• _What the task asks_: Search the data for the string "computer", and report each line where it is found.

• _Records shown_:
####

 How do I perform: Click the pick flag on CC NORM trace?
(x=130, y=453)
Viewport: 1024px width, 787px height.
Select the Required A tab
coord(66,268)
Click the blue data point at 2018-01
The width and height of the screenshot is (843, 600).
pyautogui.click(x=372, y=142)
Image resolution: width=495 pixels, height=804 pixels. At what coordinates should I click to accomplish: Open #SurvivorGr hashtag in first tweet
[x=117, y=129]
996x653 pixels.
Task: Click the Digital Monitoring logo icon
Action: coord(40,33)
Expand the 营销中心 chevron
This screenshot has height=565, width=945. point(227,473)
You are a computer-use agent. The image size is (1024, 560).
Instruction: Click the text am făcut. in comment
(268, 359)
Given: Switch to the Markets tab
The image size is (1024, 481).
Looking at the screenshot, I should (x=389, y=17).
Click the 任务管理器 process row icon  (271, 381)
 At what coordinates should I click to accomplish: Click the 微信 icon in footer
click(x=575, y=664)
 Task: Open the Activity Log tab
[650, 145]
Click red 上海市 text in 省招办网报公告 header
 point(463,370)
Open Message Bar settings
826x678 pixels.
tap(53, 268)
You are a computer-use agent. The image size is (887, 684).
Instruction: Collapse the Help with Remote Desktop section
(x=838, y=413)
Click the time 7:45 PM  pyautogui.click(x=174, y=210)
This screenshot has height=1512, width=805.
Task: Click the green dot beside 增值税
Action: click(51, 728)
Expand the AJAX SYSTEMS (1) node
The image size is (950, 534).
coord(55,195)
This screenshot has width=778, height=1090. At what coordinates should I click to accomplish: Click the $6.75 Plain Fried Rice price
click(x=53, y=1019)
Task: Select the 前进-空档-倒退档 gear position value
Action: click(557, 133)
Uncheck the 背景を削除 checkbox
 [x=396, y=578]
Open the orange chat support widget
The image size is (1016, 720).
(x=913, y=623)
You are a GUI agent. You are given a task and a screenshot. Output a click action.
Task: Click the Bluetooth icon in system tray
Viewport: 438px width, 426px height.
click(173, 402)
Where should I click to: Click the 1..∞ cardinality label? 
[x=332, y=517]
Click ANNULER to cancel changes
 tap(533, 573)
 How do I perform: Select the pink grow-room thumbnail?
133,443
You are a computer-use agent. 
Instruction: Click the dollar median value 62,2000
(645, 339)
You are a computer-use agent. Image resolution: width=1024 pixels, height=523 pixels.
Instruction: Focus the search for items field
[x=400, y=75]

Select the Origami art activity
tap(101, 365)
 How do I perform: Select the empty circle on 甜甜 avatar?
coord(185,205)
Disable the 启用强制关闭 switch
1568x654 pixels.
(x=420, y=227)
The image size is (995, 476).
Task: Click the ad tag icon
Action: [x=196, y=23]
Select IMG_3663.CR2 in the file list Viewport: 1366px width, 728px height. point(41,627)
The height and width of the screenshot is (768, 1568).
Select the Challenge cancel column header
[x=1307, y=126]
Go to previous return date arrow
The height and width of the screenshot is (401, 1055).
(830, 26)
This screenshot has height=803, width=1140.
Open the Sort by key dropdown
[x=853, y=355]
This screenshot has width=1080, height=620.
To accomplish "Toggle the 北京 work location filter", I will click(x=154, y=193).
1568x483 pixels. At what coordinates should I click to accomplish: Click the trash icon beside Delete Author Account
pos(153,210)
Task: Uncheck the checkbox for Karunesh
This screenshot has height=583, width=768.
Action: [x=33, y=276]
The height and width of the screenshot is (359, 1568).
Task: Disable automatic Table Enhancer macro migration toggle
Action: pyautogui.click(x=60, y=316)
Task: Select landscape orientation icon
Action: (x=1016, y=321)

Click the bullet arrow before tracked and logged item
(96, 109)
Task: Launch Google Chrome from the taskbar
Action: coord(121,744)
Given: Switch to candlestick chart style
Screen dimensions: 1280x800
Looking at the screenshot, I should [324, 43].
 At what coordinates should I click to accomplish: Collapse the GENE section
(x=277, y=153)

####

• _Response_:
You are a computer-use agent. The image size is (1024, 560).
You are a computer-use agent. The image size is (887, 684).
You are a computer-use agent. 
You are a computer-use agent. Image resolution: width=1024 pixels, height=523 pixels.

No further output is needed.